*** Opening of EXERCISE MATERIAL ***

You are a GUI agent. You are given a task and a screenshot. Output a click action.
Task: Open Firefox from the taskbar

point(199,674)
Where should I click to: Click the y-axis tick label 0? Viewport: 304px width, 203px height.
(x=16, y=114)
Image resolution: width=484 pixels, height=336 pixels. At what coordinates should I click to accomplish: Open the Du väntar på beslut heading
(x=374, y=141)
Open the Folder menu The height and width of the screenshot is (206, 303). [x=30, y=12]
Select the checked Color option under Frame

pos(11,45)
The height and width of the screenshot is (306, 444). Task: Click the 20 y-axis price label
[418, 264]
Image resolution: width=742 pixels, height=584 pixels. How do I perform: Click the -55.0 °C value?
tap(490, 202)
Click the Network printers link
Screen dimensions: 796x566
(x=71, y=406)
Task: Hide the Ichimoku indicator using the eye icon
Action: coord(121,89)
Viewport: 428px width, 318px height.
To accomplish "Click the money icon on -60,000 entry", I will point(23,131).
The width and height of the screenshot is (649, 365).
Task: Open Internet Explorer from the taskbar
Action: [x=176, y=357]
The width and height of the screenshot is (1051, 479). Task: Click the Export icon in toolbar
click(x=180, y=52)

*** Close of EXERCISE MATERIAL ***
*** Opening of EXERCISE MATERIAL ***

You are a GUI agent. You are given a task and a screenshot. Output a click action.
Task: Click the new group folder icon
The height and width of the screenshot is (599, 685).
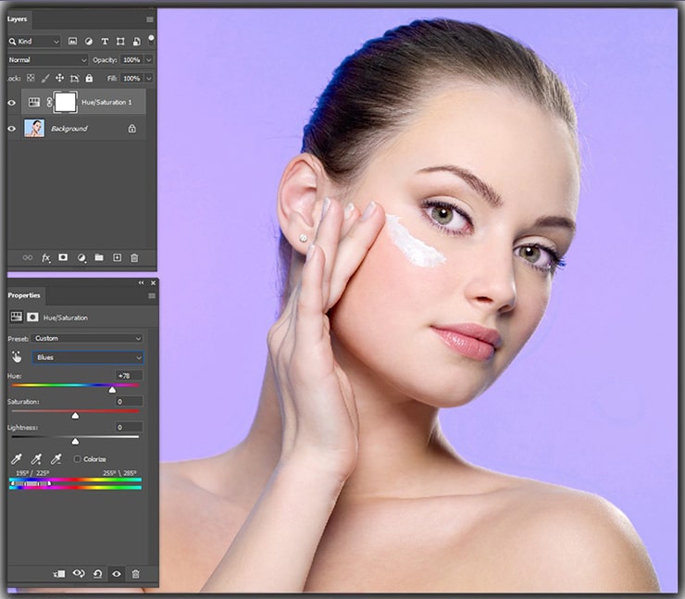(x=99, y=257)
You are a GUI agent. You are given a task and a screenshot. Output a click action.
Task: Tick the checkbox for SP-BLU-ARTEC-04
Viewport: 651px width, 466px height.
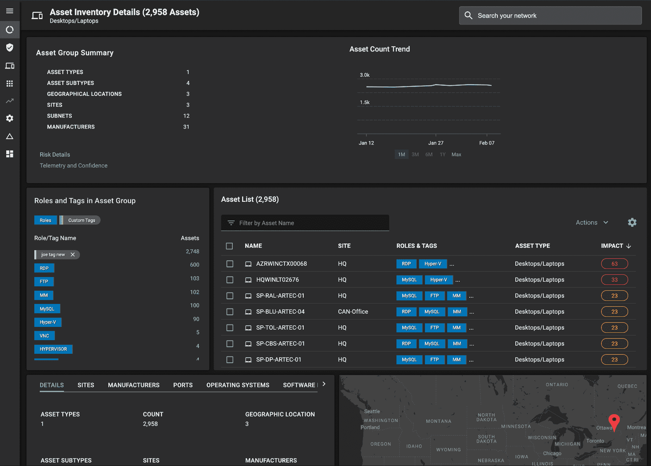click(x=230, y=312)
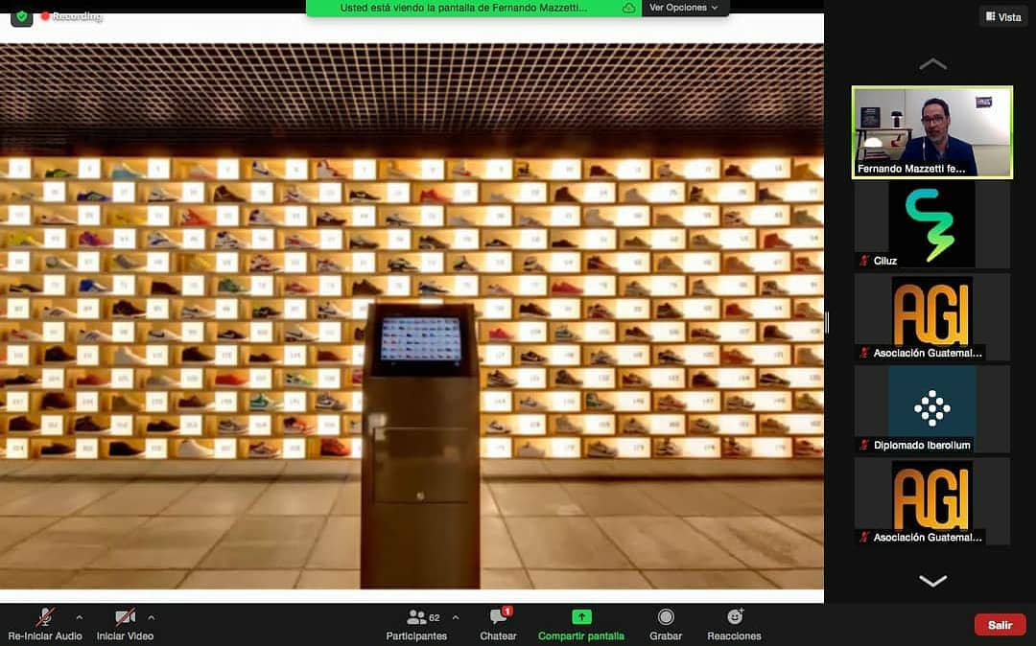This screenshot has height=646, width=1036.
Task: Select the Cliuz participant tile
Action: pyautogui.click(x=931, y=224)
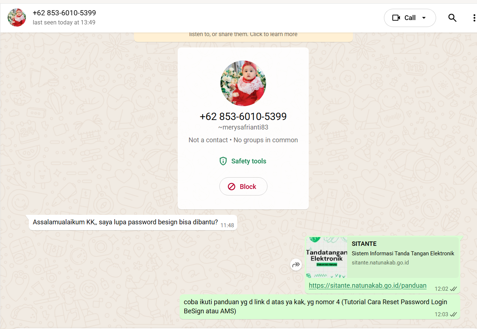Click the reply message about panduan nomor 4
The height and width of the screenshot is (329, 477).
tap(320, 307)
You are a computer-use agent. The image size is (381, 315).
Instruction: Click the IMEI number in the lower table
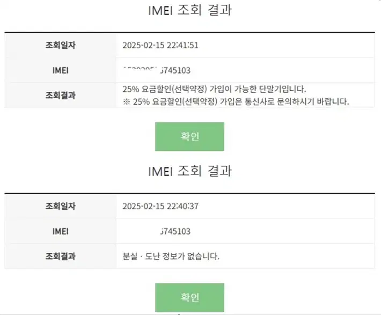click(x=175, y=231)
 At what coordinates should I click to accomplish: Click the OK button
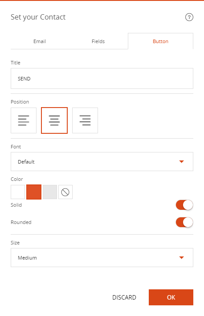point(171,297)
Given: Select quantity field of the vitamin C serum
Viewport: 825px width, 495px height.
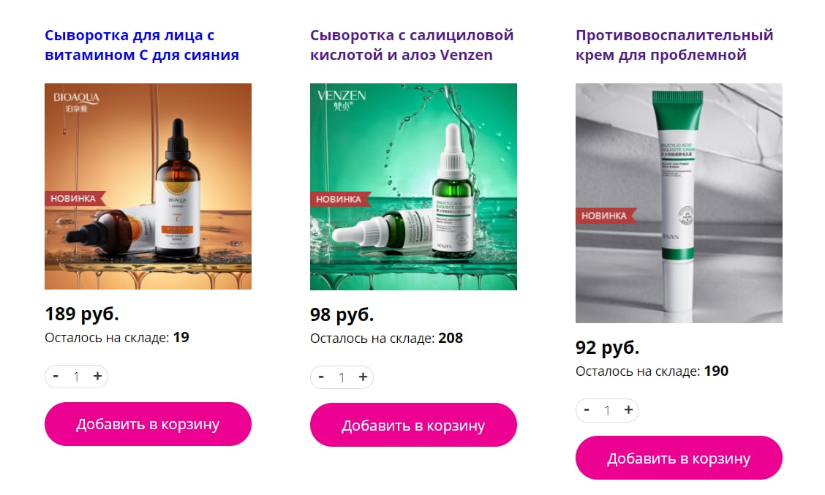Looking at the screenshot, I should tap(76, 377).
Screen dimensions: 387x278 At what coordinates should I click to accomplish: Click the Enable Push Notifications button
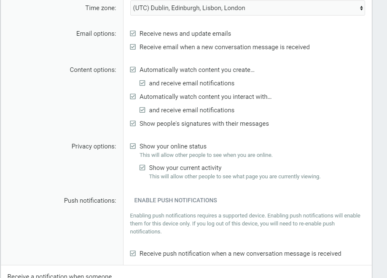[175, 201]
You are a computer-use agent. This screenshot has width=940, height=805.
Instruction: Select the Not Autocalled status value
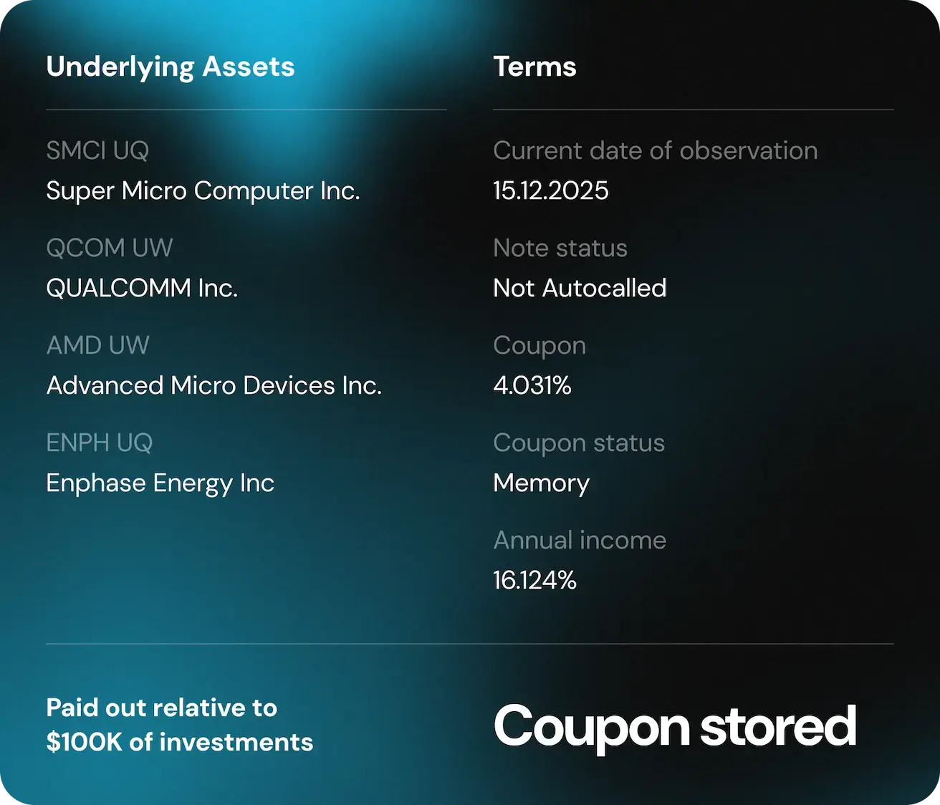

*** Close of EXERCISE MATERIAL ***
*** Opening of EXERCISE MATERIAL ***

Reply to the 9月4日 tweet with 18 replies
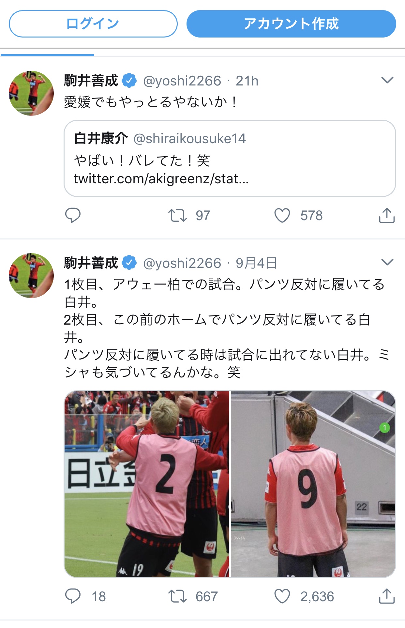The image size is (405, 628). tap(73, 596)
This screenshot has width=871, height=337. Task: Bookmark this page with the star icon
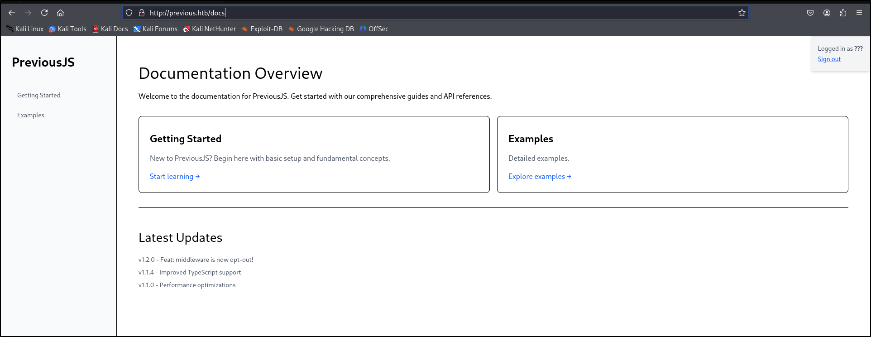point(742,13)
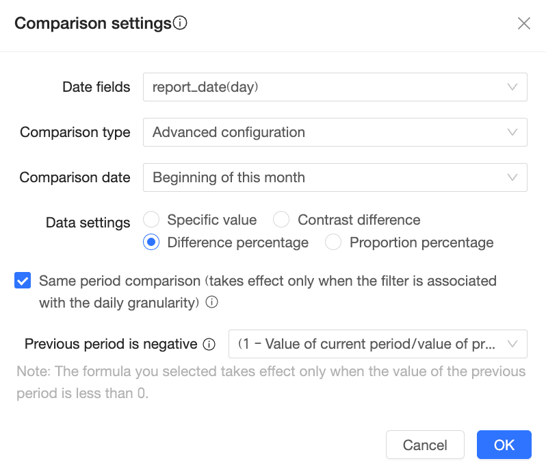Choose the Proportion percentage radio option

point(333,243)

*** Close of EXERCISE MATERIAL ***

**ASSIGNMENT**
Only lines that hold the string "computer" belong in the answer, so copy every one of them from the records.

**WRITTEN SOLUTION**
You are a computer-use agent. The image size is (381, 315).
You are a computer-use agent. This screenshot has width=940, height=805.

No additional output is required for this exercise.